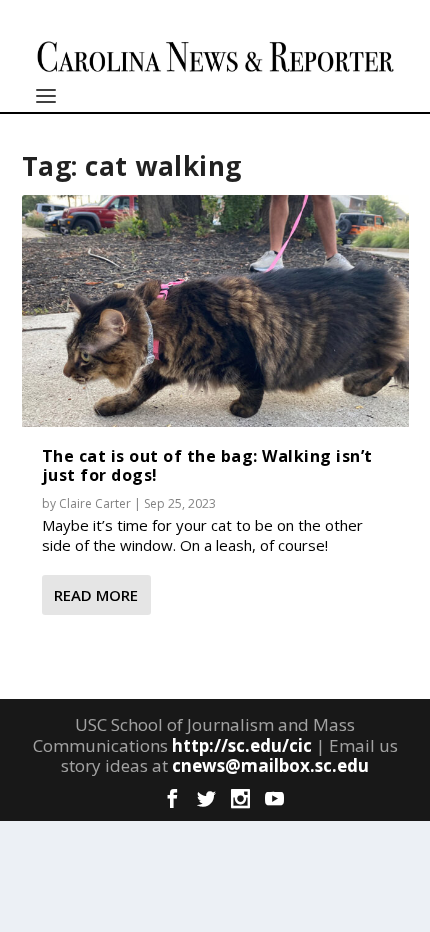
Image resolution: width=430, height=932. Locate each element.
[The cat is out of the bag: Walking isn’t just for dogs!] (215, 311)
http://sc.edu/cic (242, 745)
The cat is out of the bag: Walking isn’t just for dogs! (207, 465)
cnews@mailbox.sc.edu (270, 765)
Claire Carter (95, 503)
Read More (96, 595)
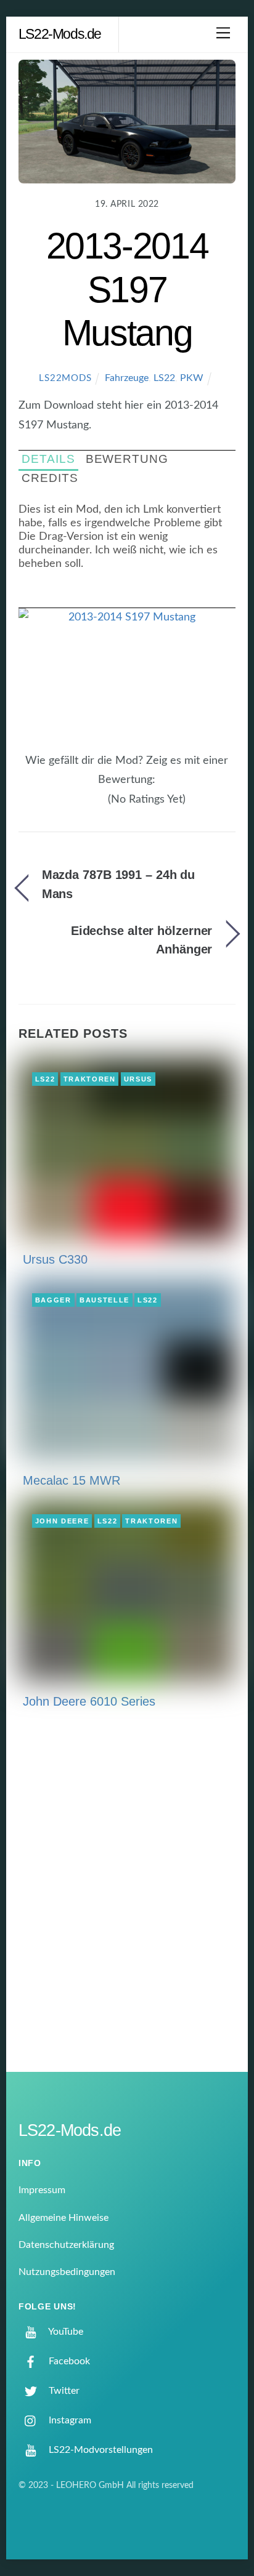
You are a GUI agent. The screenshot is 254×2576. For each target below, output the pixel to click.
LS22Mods (65, 378)
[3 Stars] (86, 805)
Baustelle (104, 1300)
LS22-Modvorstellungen (99, 2450)
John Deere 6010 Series (89, 1701)
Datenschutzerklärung (66, 2245)
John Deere (62, 1521)
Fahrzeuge (127, 378)
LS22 (164, 378)
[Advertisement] (127, 1899)
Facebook (68, 2361)
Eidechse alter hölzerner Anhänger (141, 940)
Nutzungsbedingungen (66, 2272)
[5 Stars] (101, 805)
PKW (191, 378)
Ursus (138, 1079)
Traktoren (89, 1079)
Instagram (68, 2420)
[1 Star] (71, 805)
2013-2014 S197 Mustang (127, 289)
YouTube (64, 2332)
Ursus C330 (55, 1259)
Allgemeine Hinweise (63, 2218)
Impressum (41, 2190)
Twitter (63, 2391)
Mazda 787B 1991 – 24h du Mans (118, 884)
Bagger (53, 1300)
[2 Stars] (79, 805)
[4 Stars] (93, 805)
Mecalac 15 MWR (71, 1480)
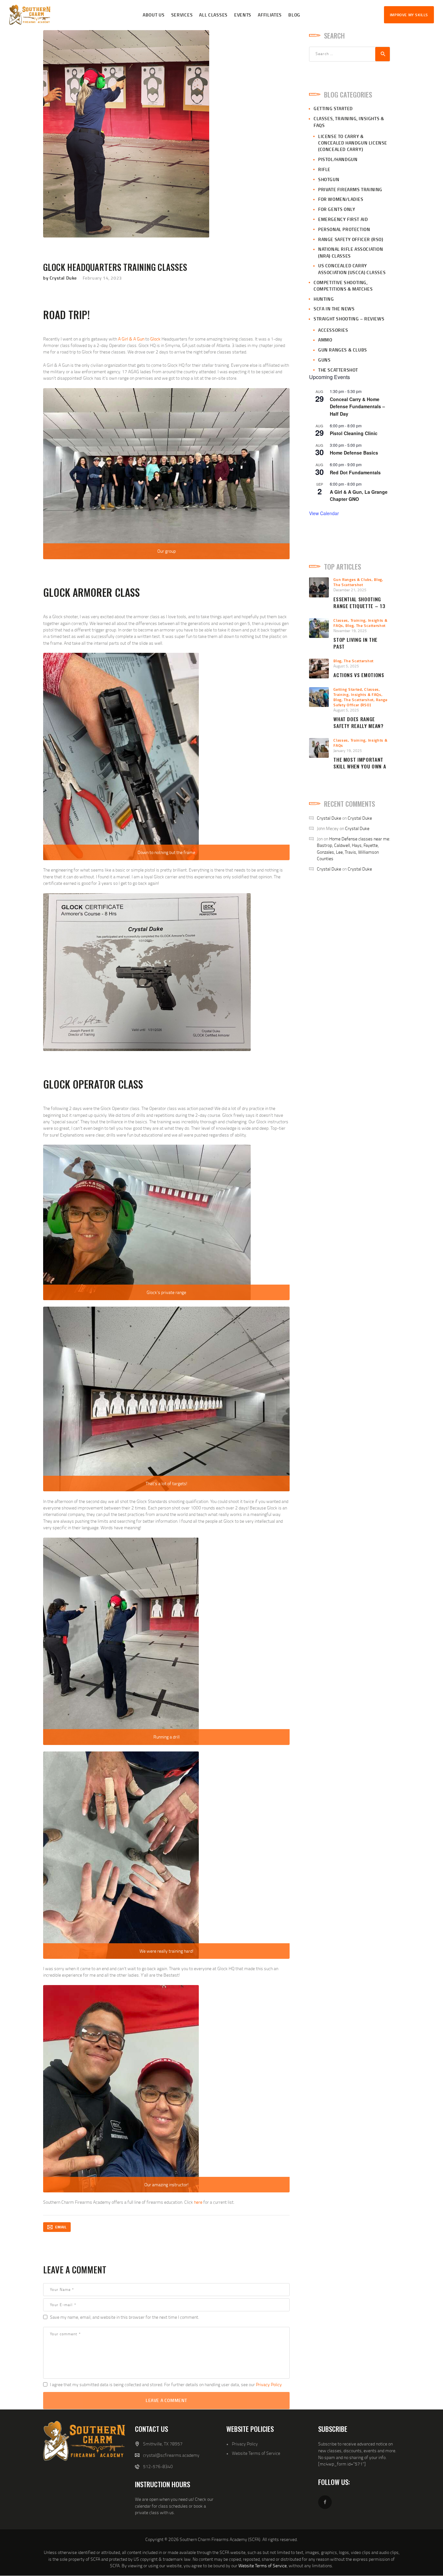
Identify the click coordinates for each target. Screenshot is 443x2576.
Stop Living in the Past (355, 643)
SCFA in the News (334, 309)
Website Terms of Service (256, 2453)
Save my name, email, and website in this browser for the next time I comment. (124, 2317)
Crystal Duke (329, 818)
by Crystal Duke (60, 278)
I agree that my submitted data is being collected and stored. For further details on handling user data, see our (166, 2384)
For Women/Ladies (341, 199)
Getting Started (333, 108)
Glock (155, 339)
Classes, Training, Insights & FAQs (357, 692)
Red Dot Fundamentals (355, 472)
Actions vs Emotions (358, 675)
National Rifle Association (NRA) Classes (350, 252)
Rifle (324, 169)
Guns (324, 360)
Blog (378, 579)
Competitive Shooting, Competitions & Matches (343, 285)
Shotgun (328, 179)
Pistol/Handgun (337, 159)
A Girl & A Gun (131, 339)
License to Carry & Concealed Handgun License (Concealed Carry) (352, 143)
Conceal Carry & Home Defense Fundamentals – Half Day (357, 406)
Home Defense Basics (354, 452)
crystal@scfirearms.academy (171, 2455)
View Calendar (324, 513)
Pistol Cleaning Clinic (353, 433)
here (198, 2202)
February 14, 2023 (102, 278)
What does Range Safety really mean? (358, 722)
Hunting (324, 299)
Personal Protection (344, 229)
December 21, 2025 (349, 590)
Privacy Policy (269, 2384)
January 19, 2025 (347, 750)
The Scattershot (338, 370)
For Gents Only (336, 209)
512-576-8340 (158, 2466)
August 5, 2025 (346, 666)
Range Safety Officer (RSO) (350, 239)
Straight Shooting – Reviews (349, 319)
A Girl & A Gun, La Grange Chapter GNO (359, 495)
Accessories (333, 330)
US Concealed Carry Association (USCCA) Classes (352, 268)
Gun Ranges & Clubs (342, 350)
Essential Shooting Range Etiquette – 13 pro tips (359, 606)
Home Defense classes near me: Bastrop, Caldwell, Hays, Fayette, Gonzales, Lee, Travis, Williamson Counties (353, 848)
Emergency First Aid (343, 219)
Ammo (325, 340)
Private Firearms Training (350, 189)
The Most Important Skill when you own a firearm (359, 766)
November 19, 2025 (350, 630)
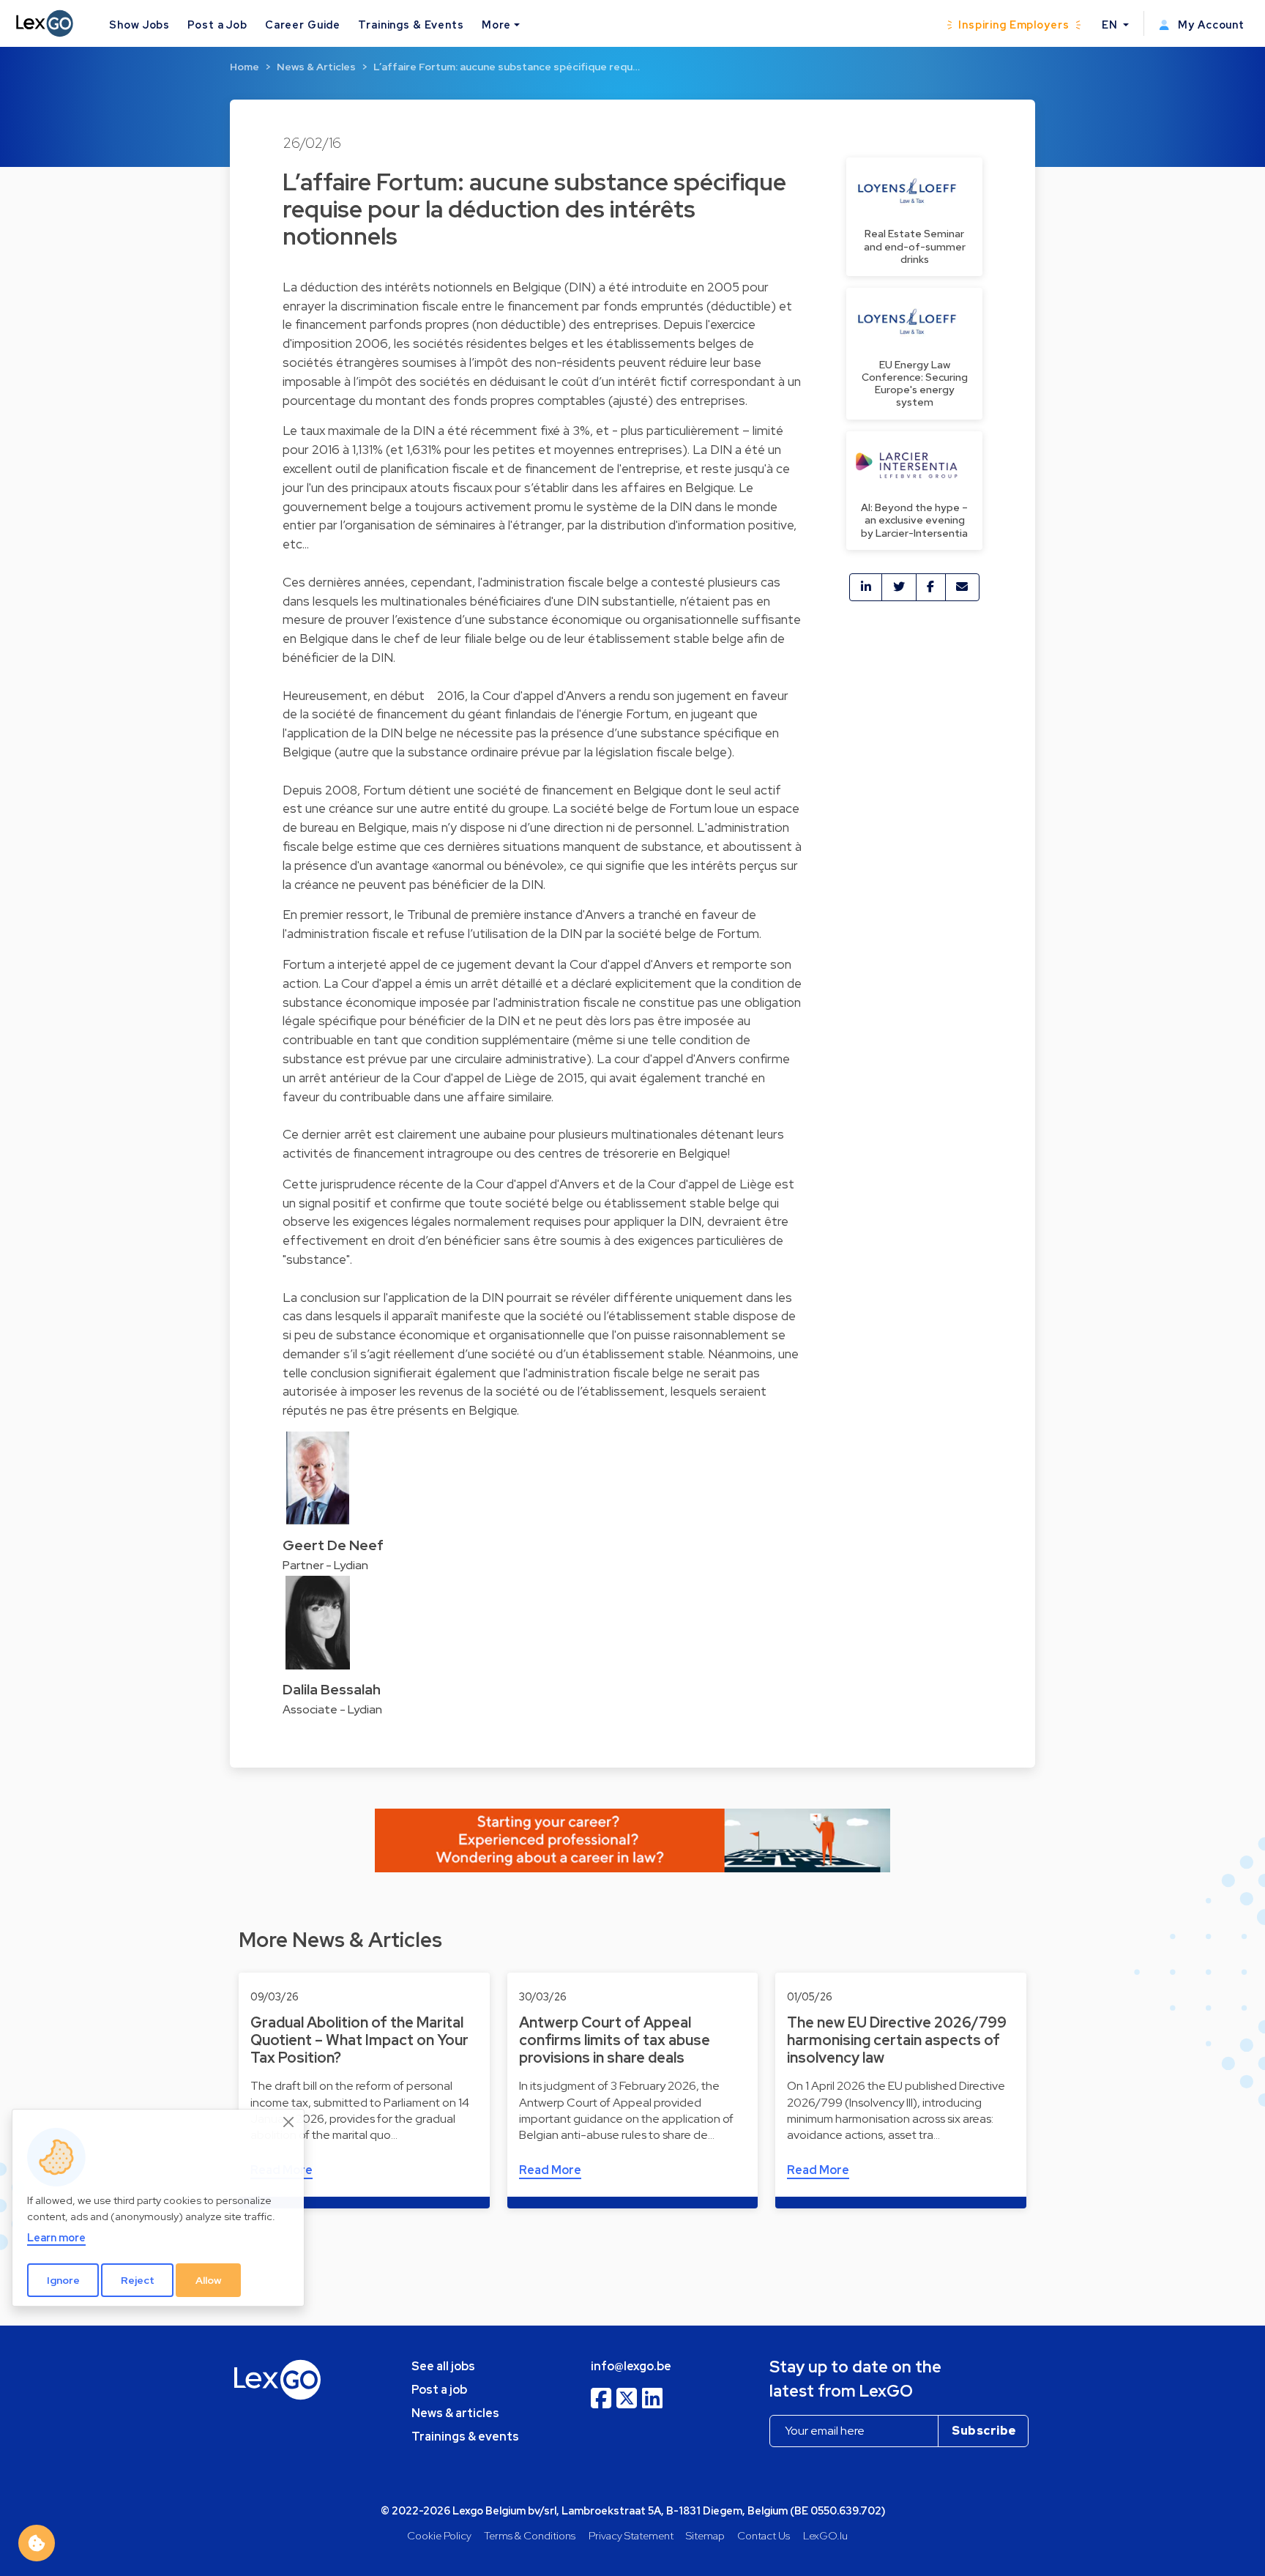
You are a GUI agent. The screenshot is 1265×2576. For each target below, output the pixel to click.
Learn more (56, 2237)
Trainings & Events (411, 24)
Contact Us (763, 2535)
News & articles (455, 2413)
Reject (137, 2280)
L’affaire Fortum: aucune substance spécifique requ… (506, 66)
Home (244, 66)
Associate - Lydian (332, 1709)
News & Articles (316, 66)
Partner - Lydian (325, 1565)
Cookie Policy (439, 2535)
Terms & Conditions (529, 2535)
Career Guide (302, 24)
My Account (1210, 24)
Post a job (439, 2389)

Exercise details. Restate the lines of the records exactly, starting at the first and stopping after the line with "Mecalac 15 MWR (71, 1480)". Leave out any picture.

Response area.
Image resolution: width=430, height=932. Locate each element.
[The cat is out of the bag: Walking isn’t just for dogs!] (215, 311)
http://sc.edu/cic (242, 745)
The cat is out of the bag: Walking isn’t just for dogs! (207, 465)
cnews@mailbox.sc.edu (270, 765)
Claire Carter (95, 503)
Read More (96, 595)
You are a GUI agent. The screenshot is 254×2576. For each target below, output the pixel to click.
LS22Mods (65, 378)
[3 Stars] (86, 805)
Baustelle (104, 1300)
LS22-Modvorstellungen (99, 2450)
John Deere 6010 Series (89, 1701)
Datenschutzerklärung (66, 2245)
John Deere (62, 1521)
Fahrzeuge (127, 378)
LS22 (164, 378)
[Advertisement] (127, 1899)
Facebook (68, 2361)
Eidechse alter hölzerner Anhänger (141, 940)
Nutzungsbedingungen (66, 2272)
[5 Stars] (101, 805)
PKW (191, 378)
Ursus (138, 1079)
Traktoren (89, 1079)
Instagram (68, 2420)
[1 Star] (71, 805)
2013-2014 S197 Mustang (127, 289)
YouTube (64, 2332)
Ursus C330 (55, 1259)
Allgemeine Hinweise (63, 2218)
Impressum (41, 2190)
Twitter (63, 2391)
Mazda 787B 1991 – 24h du Mans (118, 884)
Bagger (53, 1300)
[2 Stars] (79, 805)
[4 Stars] (93, 805)
Mecalac 15 MWR (71, 1480)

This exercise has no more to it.